Desde aquí, desde lo descrito, baje desde el castillo de Shezar para terminar en la mezquita de Akareb para cerrar el silencio con el rito integral de la oración del Islam.
Después, al regreso del silencio: fiesta, a celebrar el retorno en el hogar Gaibur que me alojó como un autentico mas y la danza colegiada de los árabes asomó en la alegría del encuentro.
La propaganda occidental suena a anti danza. Los misioneros que envían las iglesias, primero deben sacudirse el Baal del individualismo y aprender con humildad que significan las relaciones humanas mas allá de la búsqueda de dioses personales. Destruye los valores que unen a este pueblo.

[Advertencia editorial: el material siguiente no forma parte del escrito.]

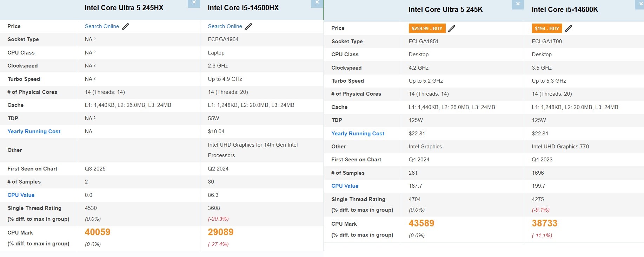The height and width of the screenshot is (257, 644).
Task: Open Search Online link for i5-14500HX
Action: click(225, 26)
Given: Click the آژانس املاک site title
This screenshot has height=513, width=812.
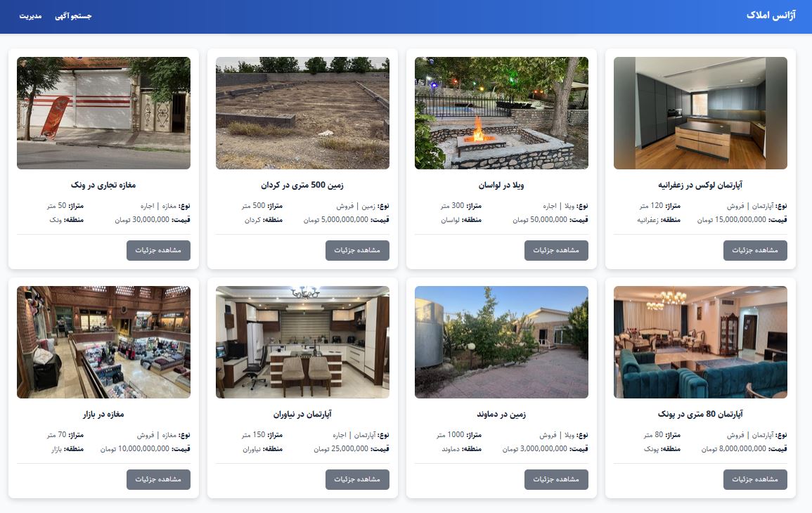Looking at the screenshot, I should [771, 15].
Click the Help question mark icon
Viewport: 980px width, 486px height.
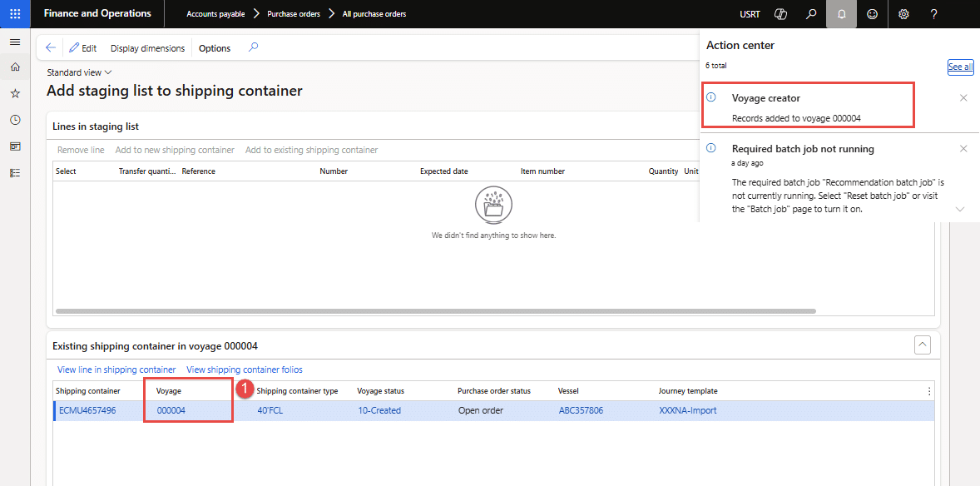934,14
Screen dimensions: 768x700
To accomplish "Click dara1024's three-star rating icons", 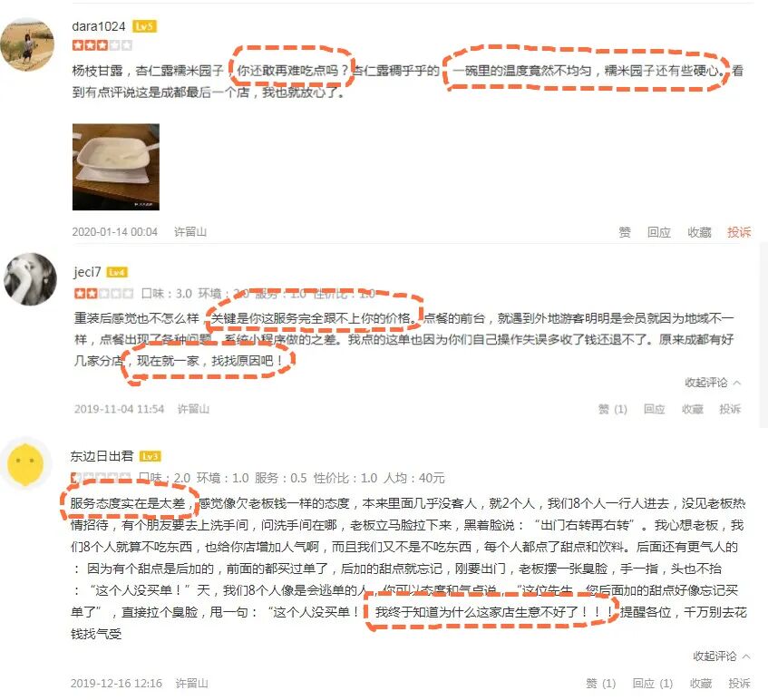I will pos(102,45).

En la partida la nieve blanquea la densidad del adiós misterioso. Dejar Akareb, el pueblo de los Gaibur, deja encendida una luz de un espacio congelado en el pasado y hoy al calor de la familiaridad tan estrecha lo deja encendido
¿Es así? ¿Así lo han vivido quienes han hecho un viaje como este? Duele, apena, como si algo que estaba se hubiera activado y parto con la sensación de haber estado siempre aquí, algún lugar de mi mismo siempre estuvo aquí.